LISTED ENTRIES section start

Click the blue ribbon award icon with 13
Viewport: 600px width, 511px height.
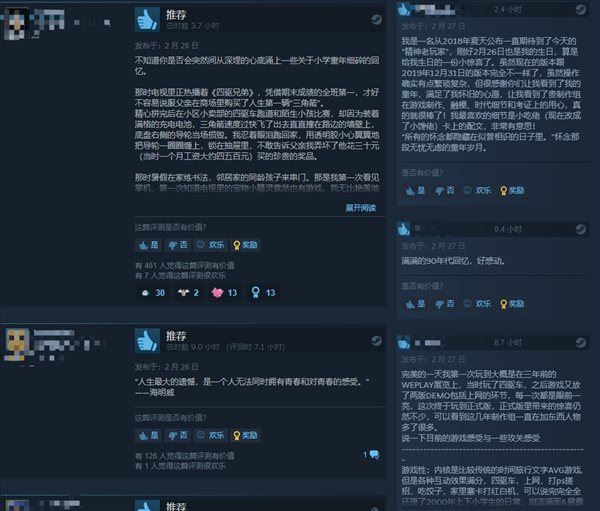[263, 293]
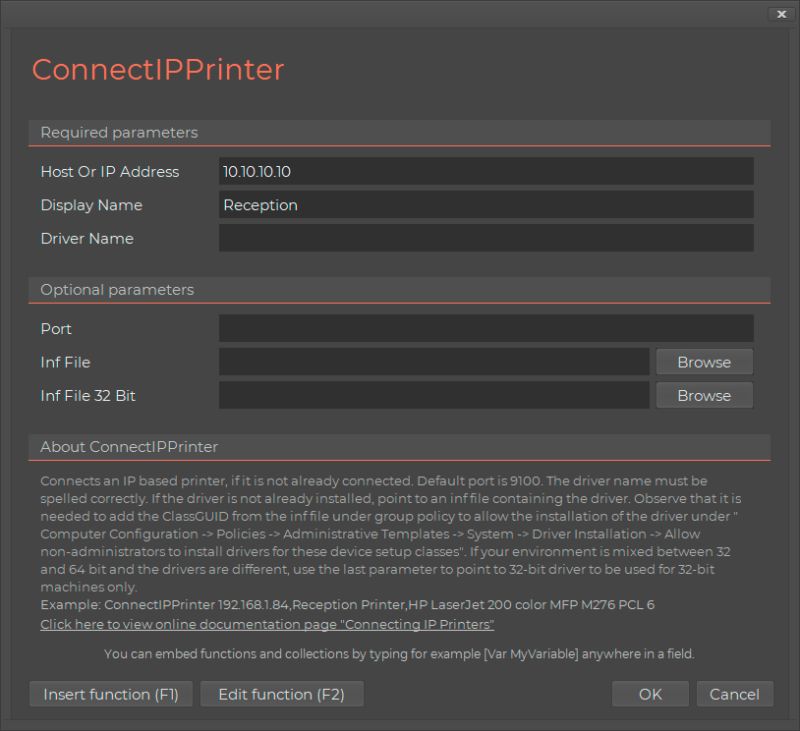Click the Inf File 32 Bit text field

(434, 395)
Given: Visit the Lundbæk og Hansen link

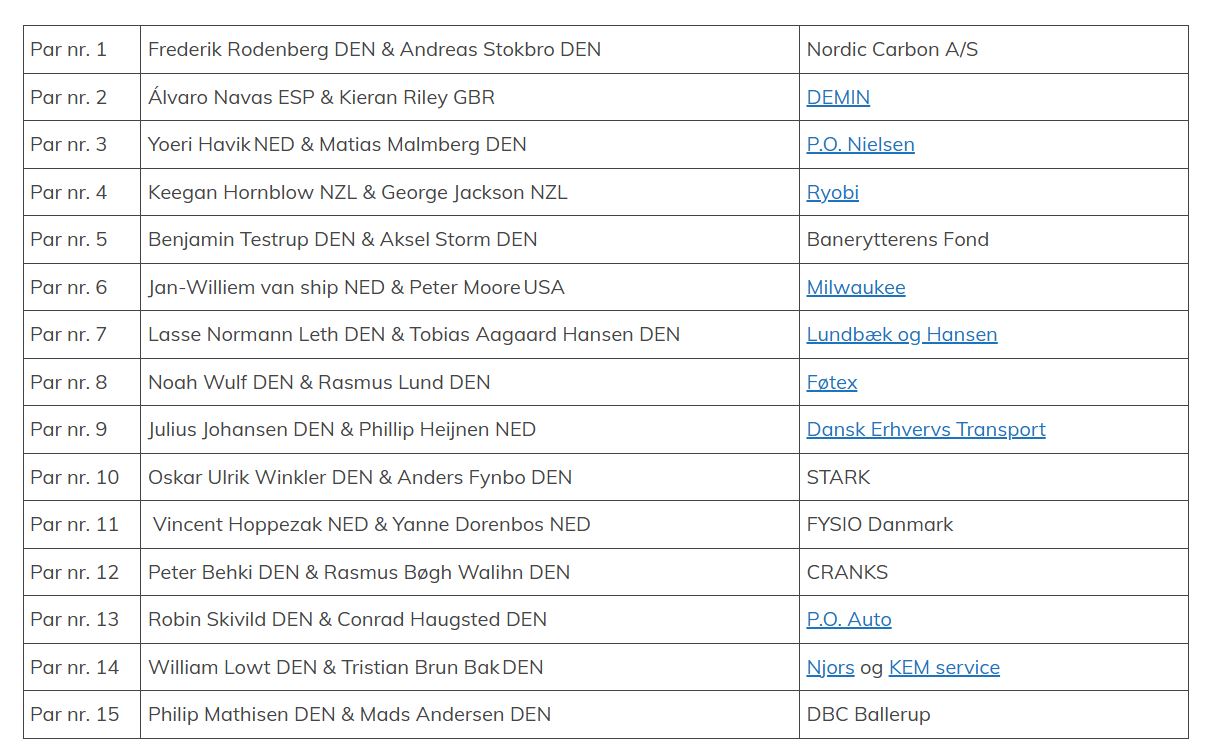Looking at the screenshot, I should pos(901,335).
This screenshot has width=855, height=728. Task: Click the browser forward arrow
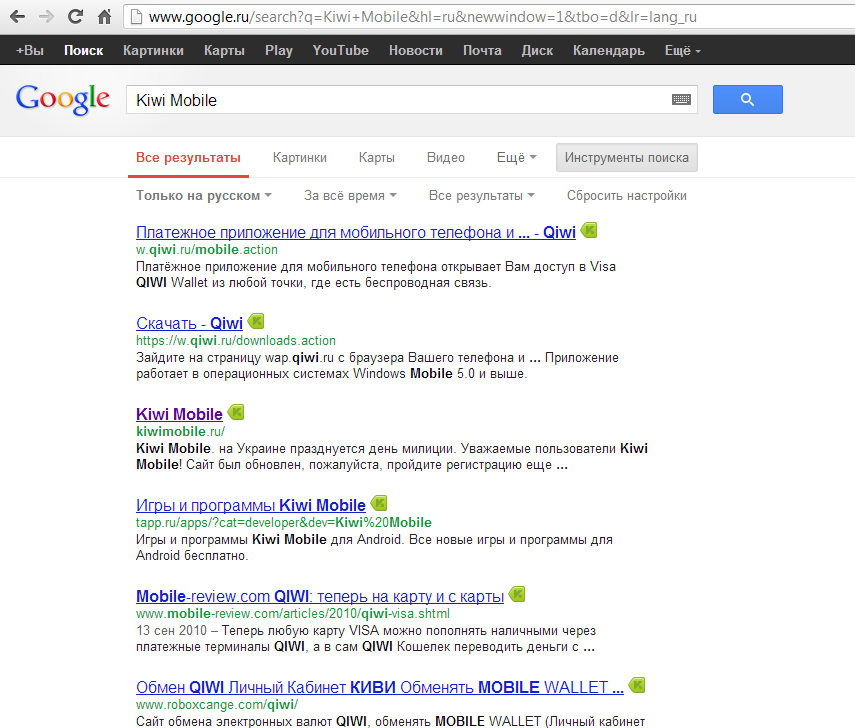[x=46, y=17]
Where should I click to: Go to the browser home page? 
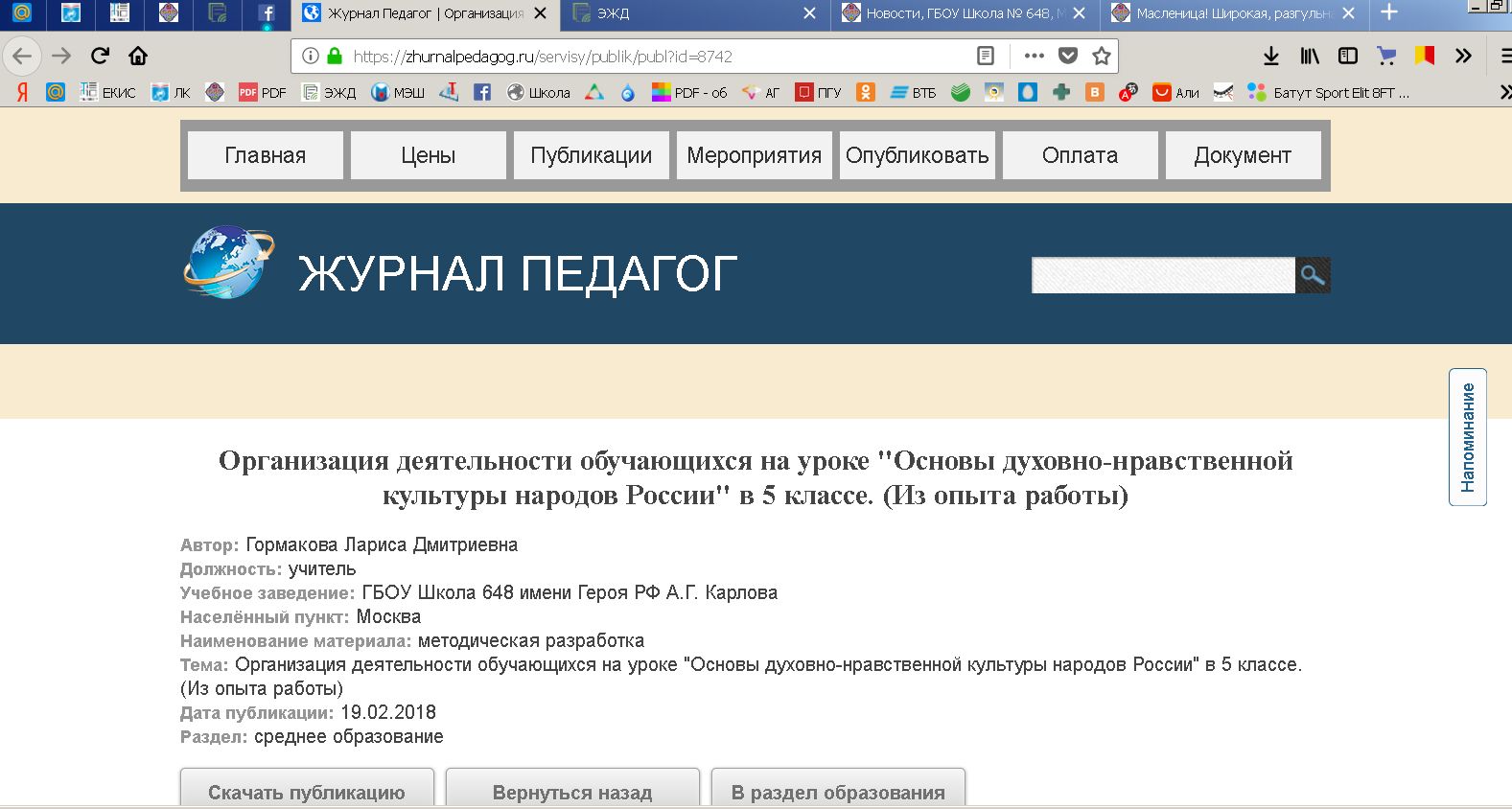click(x=138, y=56)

LISTED ENTRIES section end

* [YOUR INSTRUCTIONS] Output the full set of records above without changing a word, and drop the images.

* [SOLUTION TO THIS EXERCISE]
Click the blue ribbon award icon with 13
Viewport: 600px width, 511px height.
[263, 293]
Click the Inf File 32 Bit text field

(434, 395)
Given: Visit the Lundbæk og Hansen link

Looking at the screenshot, I should pos(901,335).
This screenshot has width=855, height=728. Task: Click the browser forward arrow
[x=46, y=17]
Where should I click to: Go to the browser home page? 
click(x=138, y=56)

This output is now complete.